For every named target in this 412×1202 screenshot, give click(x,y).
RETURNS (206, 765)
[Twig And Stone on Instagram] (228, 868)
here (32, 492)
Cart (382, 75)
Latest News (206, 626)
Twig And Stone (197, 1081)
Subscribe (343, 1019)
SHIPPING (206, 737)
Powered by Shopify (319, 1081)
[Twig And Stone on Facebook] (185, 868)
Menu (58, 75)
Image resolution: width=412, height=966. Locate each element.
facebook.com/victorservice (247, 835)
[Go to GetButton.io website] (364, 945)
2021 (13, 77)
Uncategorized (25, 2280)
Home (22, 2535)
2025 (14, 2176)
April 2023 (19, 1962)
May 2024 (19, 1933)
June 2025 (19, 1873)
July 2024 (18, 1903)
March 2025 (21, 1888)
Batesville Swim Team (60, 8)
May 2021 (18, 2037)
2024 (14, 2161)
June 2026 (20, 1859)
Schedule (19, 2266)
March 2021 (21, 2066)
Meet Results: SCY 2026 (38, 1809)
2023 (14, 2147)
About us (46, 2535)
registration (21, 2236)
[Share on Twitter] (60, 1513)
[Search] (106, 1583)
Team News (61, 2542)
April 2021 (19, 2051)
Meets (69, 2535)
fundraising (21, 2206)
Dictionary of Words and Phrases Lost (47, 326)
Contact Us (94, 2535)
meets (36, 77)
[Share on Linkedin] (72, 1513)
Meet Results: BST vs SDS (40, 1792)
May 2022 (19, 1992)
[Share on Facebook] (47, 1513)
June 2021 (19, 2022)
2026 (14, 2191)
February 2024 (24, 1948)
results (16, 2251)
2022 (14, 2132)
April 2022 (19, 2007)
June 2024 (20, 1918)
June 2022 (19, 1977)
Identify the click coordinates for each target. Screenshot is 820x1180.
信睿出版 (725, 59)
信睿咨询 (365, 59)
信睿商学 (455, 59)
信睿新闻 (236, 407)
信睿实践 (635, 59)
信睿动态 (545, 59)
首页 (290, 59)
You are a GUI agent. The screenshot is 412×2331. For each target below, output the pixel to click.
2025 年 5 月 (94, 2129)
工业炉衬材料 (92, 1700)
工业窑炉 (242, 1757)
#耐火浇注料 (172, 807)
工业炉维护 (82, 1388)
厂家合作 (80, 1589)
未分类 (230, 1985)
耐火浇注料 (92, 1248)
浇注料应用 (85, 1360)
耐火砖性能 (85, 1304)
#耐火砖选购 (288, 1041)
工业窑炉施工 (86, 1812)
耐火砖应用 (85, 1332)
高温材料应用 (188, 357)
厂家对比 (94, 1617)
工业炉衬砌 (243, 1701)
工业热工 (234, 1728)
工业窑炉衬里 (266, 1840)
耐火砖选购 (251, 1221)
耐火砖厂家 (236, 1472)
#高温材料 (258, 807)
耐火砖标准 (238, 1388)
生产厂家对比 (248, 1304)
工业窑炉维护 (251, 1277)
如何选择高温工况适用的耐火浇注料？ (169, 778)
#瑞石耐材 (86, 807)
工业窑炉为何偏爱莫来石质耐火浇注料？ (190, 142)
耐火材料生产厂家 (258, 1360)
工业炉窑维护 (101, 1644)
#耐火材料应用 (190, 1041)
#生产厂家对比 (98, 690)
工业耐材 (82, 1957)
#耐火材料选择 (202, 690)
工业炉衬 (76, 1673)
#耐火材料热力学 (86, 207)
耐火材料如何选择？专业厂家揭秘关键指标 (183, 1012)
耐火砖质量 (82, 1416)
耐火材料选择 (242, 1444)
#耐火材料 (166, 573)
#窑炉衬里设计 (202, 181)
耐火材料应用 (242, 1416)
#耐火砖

^^^^^^^^^^^^^^^^

Return every line in the records that includes the string "Twig".

[Twig And Stone on Instagram] (228, 868)
Twig And Stone (197, 1081)
[Twig And Stone on Facebook] (185, 868)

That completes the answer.